(EXERCISE AIM): Only one stretch of the data below is wanted: the lines from the one with "For every named target in this 1214×2576" through the one with "Advertise (688, 2508)", repeated exactly.

===== RECORDS SHOWN

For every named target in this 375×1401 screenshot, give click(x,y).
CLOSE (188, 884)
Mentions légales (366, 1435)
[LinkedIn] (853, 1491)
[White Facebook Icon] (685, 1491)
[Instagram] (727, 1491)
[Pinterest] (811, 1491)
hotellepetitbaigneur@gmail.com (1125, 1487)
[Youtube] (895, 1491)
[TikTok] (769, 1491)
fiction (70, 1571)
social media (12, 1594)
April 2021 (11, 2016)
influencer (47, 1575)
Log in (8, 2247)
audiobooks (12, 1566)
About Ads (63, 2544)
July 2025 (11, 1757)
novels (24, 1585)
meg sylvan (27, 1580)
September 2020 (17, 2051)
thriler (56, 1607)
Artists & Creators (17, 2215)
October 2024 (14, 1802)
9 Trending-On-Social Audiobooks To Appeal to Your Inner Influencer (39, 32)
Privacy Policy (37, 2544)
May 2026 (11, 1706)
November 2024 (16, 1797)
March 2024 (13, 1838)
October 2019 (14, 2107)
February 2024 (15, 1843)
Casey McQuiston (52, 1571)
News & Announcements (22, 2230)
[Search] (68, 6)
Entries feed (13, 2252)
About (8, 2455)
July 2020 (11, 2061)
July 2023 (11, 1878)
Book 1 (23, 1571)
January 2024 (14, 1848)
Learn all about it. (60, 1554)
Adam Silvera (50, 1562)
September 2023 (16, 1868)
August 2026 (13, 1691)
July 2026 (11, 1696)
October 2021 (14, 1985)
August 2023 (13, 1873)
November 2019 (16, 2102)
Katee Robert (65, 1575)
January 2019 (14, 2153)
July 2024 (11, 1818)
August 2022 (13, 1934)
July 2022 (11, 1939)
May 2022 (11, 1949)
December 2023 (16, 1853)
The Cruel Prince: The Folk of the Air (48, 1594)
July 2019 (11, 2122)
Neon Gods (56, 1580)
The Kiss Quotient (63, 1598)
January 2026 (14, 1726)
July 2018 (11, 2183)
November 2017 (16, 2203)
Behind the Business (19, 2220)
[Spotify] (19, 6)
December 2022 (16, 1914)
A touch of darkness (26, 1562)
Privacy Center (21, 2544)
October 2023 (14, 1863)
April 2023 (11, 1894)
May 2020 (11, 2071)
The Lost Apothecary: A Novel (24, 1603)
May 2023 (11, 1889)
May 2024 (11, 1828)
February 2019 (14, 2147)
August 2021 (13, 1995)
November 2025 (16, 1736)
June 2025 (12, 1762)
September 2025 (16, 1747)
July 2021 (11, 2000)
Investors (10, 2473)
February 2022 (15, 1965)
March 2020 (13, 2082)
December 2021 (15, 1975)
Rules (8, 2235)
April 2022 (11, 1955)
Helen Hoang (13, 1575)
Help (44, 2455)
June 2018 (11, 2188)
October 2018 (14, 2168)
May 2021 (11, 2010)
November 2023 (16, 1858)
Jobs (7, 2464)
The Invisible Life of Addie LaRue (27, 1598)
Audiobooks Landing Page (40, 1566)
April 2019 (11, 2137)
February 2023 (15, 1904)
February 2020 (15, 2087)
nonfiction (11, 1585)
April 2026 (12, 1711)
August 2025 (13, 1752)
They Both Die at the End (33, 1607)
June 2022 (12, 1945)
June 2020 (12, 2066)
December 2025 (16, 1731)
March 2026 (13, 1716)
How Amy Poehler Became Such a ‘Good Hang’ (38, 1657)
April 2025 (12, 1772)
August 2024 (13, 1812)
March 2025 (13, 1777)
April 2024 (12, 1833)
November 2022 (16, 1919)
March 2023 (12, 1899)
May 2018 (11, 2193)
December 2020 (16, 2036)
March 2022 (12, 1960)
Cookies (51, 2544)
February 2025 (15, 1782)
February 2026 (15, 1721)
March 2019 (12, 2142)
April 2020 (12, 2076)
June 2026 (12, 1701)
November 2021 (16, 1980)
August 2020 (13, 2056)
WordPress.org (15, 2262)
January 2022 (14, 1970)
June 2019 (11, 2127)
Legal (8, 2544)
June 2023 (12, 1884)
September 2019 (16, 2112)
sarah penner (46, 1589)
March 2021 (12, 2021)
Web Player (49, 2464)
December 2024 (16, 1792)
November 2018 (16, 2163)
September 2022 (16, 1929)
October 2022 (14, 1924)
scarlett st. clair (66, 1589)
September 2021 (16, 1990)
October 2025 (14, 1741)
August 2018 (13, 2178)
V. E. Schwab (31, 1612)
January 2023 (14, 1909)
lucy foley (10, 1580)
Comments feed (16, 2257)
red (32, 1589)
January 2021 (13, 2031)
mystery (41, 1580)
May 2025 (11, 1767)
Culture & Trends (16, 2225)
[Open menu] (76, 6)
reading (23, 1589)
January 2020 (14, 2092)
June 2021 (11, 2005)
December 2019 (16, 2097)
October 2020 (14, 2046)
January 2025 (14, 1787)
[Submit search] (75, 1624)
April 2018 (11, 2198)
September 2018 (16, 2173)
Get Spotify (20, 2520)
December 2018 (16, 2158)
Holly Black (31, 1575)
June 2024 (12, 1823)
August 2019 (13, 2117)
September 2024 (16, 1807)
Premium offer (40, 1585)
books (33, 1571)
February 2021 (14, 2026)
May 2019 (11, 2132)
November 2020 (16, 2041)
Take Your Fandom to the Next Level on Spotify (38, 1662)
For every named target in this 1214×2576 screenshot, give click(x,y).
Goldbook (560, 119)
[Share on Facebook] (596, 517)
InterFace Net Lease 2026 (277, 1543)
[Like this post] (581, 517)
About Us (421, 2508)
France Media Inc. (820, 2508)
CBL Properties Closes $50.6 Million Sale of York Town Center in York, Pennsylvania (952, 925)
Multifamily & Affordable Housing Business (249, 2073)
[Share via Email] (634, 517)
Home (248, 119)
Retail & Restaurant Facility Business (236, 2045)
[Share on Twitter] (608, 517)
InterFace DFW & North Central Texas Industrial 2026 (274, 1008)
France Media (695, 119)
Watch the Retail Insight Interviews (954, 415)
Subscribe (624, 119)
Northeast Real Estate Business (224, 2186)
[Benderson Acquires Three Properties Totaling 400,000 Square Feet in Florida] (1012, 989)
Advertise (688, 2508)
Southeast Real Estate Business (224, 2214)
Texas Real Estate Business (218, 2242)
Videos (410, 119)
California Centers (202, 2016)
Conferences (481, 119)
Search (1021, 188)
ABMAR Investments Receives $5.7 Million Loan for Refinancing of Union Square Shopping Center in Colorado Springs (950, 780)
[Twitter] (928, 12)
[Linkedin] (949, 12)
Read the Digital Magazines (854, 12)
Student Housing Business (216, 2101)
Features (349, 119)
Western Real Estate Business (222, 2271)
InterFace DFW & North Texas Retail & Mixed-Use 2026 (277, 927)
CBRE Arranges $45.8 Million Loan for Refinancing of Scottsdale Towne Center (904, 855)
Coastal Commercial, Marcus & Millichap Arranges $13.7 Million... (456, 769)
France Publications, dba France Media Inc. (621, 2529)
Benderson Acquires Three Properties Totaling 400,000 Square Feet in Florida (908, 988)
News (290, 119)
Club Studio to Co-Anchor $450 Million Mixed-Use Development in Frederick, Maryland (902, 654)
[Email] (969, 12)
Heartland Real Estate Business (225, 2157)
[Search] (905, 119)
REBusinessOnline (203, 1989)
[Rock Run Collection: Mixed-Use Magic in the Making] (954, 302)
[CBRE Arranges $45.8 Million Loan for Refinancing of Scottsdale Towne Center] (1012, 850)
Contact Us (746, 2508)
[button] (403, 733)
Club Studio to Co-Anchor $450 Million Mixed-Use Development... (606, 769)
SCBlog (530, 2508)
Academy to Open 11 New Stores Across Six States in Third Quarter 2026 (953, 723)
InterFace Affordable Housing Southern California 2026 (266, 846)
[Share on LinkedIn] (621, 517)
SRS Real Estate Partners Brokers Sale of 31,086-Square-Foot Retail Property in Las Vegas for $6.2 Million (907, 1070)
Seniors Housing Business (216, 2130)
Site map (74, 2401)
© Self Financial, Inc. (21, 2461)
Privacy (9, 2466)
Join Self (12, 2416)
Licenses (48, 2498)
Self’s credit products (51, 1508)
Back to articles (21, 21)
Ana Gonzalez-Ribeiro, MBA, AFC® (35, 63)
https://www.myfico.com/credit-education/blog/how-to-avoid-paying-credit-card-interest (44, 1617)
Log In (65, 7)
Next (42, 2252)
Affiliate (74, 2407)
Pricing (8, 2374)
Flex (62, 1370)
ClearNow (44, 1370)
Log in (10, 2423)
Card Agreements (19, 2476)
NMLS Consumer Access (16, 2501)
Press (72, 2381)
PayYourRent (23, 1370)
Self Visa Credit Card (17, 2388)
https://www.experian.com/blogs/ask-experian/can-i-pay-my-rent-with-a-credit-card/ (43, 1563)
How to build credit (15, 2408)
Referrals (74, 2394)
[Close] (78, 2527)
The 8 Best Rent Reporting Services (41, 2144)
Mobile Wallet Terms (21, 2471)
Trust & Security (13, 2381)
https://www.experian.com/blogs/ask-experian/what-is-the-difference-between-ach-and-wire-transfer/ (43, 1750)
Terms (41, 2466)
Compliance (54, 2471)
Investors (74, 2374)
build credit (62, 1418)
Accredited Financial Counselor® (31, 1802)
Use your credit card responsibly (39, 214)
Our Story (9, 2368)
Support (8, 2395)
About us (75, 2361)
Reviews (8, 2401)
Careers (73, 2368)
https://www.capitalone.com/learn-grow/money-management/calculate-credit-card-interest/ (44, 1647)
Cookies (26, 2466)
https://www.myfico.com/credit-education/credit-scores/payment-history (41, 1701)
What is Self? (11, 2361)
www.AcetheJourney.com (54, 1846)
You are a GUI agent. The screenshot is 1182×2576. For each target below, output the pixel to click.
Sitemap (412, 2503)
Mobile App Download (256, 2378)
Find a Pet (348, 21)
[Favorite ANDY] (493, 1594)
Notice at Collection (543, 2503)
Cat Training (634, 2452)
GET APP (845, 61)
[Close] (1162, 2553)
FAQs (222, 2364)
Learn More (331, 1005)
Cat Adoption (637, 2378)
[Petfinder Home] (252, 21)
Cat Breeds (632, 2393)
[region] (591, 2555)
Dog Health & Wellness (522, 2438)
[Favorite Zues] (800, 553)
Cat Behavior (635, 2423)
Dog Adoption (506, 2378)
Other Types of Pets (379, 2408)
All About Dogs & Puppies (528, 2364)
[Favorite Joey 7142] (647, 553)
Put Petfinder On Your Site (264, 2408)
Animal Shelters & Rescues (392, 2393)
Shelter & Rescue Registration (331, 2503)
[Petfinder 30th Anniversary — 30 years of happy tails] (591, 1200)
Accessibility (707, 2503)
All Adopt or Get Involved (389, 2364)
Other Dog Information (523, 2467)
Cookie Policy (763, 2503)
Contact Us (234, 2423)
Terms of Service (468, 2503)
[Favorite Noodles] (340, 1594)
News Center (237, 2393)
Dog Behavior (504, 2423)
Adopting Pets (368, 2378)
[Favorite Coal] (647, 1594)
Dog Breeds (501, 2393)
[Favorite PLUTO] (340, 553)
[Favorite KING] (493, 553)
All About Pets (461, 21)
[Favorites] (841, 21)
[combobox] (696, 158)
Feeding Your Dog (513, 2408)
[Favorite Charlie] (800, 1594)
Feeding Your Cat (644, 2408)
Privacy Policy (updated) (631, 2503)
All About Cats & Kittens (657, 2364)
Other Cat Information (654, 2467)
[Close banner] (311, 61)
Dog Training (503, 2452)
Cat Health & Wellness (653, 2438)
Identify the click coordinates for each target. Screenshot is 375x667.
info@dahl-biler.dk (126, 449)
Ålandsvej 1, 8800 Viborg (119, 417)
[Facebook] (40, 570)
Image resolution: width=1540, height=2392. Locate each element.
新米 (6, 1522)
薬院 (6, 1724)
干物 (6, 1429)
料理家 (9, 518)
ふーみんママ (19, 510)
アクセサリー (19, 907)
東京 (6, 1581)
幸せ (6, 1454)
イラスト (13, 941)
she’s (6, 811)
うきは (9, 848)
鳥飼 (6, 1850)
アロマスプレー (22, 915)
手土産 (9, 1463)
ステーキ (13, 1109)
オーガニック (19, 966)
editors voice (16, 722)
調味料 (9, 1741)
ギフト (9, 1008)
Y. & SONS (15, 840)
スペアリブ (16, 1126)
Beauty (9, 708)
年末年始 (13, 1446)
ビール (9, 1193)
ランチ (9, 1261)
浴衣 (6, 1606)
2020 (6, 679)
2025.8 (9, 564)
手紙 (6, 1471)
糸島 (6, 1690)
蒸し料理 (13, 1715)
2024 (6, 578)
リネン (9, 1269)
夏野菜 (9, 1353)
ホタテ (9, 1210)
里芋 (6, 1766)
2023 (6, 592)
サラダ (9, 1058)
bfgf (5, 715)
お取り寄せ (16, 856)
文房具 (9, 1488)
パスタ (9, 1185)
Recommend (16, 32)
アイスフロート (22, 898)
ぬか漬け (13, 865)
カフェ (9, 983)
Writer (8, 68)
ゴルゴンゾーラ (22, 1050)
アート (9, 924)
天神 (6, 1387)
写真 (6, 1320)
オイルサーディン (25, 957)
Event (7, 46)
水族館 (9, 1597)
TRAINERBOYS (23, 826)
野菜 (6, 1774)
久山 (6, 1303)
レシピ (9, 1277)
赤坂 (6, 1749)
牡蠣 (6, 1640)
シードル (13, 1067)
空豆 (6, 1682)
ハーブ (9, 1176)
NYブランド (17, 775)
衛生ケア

==========

(ANSWER BOX):
For every named target in this 1214×2576 screenshot, give click(x,y).
Goldbook (560, 119)
[Share on Facebook] (596, 517)
InterFace Net Lease 2026 (277, 1543)
[Like this post] (581, 517)
About Us (421, 2508)
France Media Inc. (820, 2508)
CBL Properties Closes $50.6 Million Sale of York Town Center in York, Pennsylvania (952, 925)
Multifamily & Affordable Housing Business (249, 2073)
[Share via Email] (634, 517)
Home (248, 119)
Retail & Restaurant Facility Business (236, 2045)
[Share on Twitter] (608, 517)
InterFace DFW & North Central Texas Industrial 2026 (274, 1008)
France Media (695, 119)
Watch the Retail Insight Interviews (954, 415)
Subscribe (624, 119)
Northeast Real Estate Business (224, 2186)
[Benderson Acquires Three Properties Totaling 400,000 Square Feet in Florida] (1012, 989)
Advertise (688, 2508)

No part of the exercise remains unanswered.